The Hidden Width of Deep ResNets: Tight Error Bounds and Phase Diagram
Lénaïc Chizat
TL;DR
This work proves a high-probability error bound between the ResNet and its limit after a fixed number of gradient steps, and identifies the residual scale $O\big(\frac{\sqrt{D}}{LM}\big)$ as necessary and sufficient for maximal local feature updates.
Abstract
We study the gradient-based training of large-depth residual networks (ResNets) from standard random initializations. We show that infinite-depth ResNets behave as if they were infinitely wide, regardless of their actual width. More precisely, we obtain that with a fixed embedding dimension $D$, the training dynamics converges to a unique Neural Mean ODE training dynamics as the depth $L$ diverges, regardless of the scaling of the hidden width $M$. For a residual scale $Θ_D\big(\fracα{LM}\big)$ with $α=Θ_D(1)$, we obtain the error bound $O_D\big(\frac{1}{L}+ \frac{1}{\sqrt{LM}}\big)$ between the model's output and its limit after a fixed number gradient of steps.

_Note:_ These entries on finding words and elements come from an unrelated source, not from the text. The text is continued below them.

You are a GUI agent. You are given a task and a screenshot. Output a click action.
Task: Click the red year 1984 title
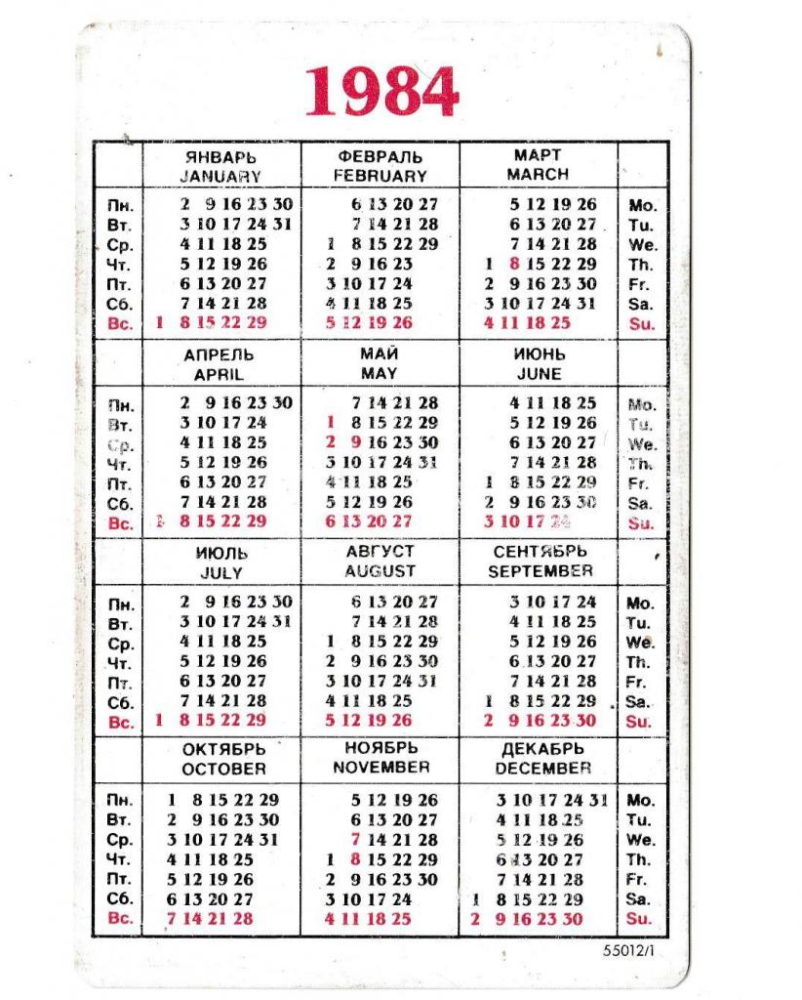381,92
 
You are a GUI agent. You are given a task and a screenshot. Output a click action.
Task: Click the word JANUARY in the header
221,177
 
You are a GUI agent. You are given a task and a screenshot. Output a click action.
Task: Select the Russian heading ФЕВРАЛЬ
380,156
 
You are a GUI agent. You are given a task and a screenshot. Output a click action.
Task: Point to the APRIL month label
219,375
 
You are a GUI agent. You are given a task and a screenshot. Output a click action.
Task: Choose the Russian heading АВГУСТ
380,552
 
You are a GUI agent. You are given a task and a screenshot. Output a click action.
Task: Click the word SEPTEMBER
540,571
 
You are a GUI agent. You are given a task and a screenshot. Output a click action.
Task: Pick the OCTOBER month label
222,769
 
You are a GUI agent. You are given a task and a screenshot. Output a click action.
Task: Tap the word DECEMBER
541,769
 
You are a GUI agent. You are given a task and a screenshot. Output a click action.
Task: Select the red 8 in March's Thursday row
513,264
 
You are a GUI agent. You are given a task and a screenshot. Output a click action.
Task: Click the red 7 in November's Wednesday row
356,840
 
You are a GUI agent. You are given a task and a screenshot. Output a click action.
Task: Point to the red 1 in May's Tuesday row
331,423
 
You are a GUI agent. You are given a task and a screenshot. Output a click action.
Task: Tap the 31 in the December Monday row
598,800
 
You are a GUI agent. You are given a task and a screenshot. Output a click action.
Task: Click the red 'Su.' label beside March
641,323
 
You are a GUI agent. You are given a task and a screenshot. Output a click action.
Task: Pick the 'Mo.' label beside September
640,603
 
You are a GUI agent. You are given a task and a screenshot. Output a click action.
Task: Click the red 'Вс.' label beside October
121,919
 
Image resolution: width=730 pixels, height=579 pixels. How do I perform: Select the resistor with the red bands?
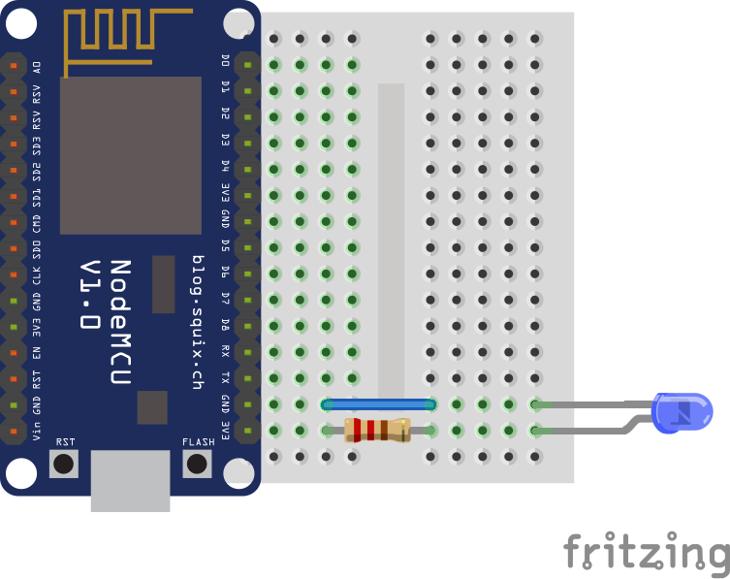pyautogui.click(x=377, y=430)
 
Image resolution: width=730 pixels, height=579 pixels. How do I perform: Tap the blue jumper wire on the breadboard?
pyautogui.click(x=378, y=404)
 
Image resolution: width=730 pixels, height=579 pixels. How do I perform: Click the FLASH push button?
pyautogui.click(x=198, y=464)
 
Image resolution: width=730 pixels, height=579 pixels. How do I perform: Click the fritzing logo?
pyautogui.click(x=646, y=552)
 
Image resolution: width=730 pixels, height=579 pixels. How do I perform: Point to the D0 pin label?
pyautogui.click(x=225, y=61)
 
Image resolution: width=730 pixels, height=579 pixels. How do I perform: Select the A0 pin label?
pyautogui.click(x=37, y=67)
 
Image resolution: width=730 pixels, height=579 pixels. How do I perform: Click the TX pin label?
pyautogui.click(x=225, y=376)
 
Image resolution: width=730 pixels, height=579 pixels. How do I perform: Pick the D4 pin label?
pyautogui.click(x=225, y=166)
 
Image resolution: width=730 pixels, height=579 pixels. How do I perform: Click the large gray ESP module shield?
pyautogui.click(x=130, y=155)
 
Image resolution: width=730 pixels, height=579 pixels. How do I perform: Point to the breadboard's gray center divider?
pyautogui.click(x=391, y=242)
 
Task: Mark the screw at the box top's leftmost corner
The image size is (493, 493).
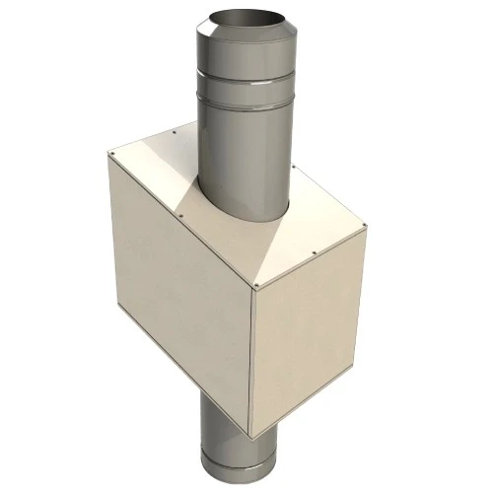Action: pos(111,155)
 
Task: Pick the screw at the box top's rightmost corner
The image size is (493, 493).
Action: pos(365,227)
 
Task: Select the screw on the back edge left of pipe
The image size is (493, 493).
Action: pos(174,128)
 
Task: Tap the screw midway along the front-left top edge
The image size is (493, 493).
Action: pos(184,217)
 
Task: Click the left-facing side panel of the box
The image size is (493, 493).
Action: pos(177,296)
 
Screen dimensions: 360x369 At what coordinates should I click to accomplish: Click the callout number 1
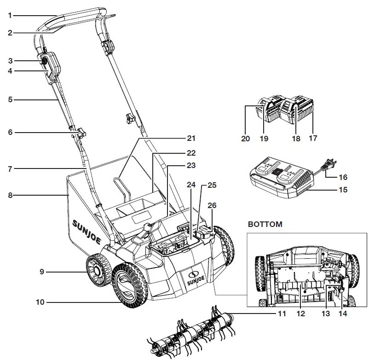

In this regime, the limit exhibits maximal local feature updates, i.e. the Mean ODE is genuinely non-linearly parameterized. In contrast, we show that $α\to \infty$ yields a lazy ODE regime where the Mean ODE is linearly parameterized, and we derive a convergence rate in this case as well. We then focus on the particular case of ResNets with two-layer perceptron blocks, for which we study how these scalings depend on the embedding dimension $D$. We identify the residual scale $O\big(\frac{\sqrt{D}}{LM}\big)$ as necessary and sufficient for maximal local feature updates. In this regime, we prove a high-probability error bound $O\big(\frac{1}{L}+ \frac{\sqrt{D}}{\sqrt{LM}}\big)$ between the ResNet and its limit after a fixed number of gradient steps. Our convergence results rely on a novel mathematical perspective on ResNets : (i) due to the randomness of the initialization, the forward and backward pass through the ResNet behave as the stochastic approximation of certain mean ODEs, and (ii) by propagation of chaos (that is, asymptotic independence of the units) this behavior is preserved through the training dynamics. We verify empirically that all our rates are tight.